Exercise:
Nothing but the lines from the one containing "This screenshot has height=720, width=1280." through the last line of the records below should be written out, each exactly as it stands.

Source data
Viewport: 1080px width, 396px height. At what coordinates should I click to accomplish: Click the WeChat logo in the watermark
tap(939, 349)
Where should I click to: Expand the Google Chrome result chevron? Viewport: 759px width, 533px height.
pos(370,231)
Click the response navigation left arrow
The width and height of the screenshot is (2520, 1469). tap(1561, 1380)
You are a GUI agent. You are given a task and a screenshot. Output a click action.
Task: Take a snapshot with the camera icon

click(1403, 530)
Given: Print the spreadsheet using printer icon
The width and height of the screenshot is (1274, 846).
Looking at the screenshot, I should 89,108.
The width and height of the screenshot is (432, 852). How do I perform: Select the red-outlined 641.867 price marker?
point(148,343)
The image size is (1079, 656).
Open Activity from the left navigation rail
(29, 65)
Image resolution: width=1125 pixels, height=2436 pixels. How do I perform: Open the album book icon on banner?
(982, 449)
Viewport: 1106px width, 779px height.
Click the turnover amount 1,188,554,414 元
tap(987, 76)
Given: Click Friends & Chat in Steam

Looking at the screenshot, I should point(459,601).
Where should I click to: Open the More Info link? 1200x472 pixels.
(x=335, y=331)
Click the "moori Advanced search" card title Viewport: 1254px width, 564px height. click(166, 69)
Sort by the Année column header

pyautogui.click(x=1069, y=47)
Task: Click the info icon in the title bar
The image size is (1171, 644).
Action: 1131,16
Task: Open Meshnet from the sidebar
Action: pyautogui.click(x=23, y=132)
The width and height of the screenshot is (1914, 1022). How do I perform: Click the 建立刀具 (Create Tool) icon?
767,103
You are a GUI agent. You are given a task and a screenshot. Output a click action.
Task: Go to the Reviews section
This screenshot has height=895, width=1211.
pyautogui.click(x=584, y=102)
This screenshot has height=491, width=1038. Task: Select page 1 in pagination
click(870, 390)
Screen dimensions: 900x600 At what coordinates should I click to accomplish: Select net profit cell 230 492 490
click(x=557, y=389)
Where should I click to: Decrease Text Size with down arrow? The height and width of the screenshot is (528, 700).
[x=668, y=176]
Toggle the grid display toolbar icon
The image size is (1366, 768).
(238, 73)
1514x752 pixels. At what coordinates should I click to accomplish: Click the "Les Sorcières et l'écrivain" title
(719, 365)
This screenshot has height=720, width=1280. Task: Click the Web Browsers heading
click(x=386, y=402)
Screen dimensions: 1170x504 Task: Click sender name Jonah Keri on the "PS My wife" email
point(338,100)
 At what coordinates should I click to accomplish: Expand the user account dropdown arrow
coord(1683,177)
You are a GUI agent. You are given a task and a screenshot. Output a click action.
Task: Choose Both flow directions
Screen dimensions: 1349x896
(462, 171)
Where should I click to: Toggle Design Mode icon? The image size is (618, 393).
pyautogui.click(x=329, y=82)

Your solution:
This screenshot has height=720, width=1280. Task: Click the Web Browsers heading
click(x=386, y=402)
Screen dimensions: 1170x504 Task: Click sender name Jonah Keri on the "PS My wife" email
point(338,100)
 At what coordinates should I click to accomplish: Expand the user account dropdown arrow
coord(1683,177)
You are a GUI agent. You are given a task and a screenshot. Output a click action.
Task: Choose Both flow directions
Screen dimensions: 1349x896
(462, 171)
Where should I click to: Toggle Design Mode icon? The image size is (618, 393).
pyautogui.click(x=329, y=82)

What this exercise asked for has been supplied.